How to complete this task:
Count every line in the data below where the word "computer" appears, then state only that count.

Working data:
###
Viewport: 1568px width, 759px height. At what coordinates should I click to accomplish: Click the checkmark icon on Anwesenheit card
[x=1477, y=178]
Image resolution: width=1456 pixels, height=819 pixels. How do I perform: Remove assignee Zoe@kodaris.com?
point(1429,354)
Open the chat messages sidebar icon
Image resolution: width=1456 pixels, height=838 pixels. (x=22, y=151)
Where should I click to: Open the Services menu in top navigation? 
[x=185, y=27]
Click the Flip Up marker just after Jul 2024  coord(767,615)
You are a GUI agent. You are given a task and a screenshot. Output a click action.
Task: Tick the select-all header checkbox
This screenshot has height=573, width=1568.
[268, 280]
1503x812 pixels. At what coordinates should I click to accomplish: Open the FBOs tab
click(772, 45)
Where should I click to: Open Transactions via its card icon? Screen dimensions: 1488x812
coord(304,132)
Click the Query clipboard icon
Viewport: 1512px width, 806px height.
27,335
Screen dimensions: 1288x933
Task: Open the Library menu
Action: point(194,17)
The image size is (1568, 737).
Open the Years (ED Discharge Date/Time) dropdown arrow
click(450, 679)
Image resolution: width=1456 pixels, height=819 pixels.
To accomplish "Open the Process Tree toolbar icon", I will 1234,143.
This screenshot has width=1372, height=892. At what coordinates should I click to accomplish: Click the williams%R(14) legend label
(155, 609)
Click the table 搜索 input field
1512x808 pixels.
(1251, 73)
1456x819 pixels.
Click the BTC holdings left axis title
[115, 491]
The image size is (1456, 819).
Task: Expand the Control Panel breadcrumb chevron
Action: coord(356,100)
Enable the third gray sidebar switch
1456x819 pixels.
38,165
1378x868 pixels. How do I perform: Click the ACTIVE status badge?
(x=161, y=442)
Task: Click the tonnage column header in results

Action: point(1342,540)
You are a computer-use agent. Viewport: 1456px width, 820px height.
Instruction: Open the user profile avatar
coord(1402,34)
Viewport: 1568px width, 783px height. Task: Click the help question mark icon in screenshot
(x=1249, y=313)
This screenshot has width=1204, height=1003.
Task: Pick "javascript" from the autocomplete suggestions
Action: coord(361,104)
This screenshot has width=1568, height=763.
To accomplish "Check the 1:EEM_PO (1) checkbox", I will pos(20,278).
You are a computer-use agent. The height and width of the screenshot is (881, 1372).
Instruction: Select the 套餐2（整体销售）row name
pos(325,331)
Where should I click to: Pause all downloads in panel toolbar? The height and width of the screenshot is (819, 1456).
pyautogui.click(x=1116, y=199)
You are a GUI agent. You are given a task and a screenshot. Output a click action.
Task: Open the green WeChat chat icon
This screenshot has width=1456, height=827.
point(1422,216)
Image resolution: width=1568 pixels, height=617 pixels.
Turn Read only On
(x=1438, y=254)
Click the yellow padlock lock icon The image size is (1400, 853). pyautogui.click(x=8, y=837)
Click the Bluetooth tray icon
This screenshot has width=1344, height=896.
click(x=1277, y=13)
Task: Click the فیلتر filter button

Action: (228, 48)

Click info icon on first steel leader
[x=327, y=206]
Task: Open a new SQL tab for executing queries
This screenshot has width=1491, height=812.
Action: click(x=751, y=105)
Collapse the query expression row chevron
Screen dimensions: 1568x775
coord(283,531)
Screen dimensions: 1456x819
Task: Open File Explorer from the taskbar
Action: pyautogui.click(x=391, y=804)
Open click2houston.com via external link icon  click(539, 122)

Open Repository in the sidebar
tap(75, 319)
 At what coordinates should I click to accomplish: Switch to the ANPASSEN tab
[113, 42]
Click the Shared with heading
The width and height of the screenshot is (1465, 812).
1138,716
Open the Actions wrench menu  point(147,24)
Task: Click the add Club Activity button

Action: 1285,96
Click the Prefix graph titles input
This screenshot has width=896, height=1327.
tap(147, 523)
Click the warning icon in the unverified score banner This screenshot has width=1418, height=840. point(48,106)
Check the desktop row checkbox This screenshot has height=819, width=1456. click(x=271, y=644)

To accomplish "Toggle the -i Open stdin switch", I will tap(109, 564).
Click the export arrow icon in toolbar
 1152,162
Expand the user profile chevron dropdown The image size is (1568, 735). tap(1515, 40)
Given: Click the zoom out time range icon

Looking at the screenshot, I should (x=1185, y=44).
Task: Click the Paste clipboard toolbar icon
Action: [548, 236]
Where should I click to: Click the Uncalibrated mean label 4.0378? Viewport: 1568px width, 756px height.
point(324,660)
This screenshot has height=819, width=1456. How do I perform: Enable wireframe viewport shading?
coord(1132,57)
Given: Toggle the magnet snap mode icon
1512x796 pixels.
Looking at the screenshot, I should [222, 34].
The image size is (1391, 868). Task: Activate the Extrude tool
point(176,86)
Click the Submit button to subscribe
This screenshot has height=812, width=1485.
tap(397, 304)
###
Completed exercise:
2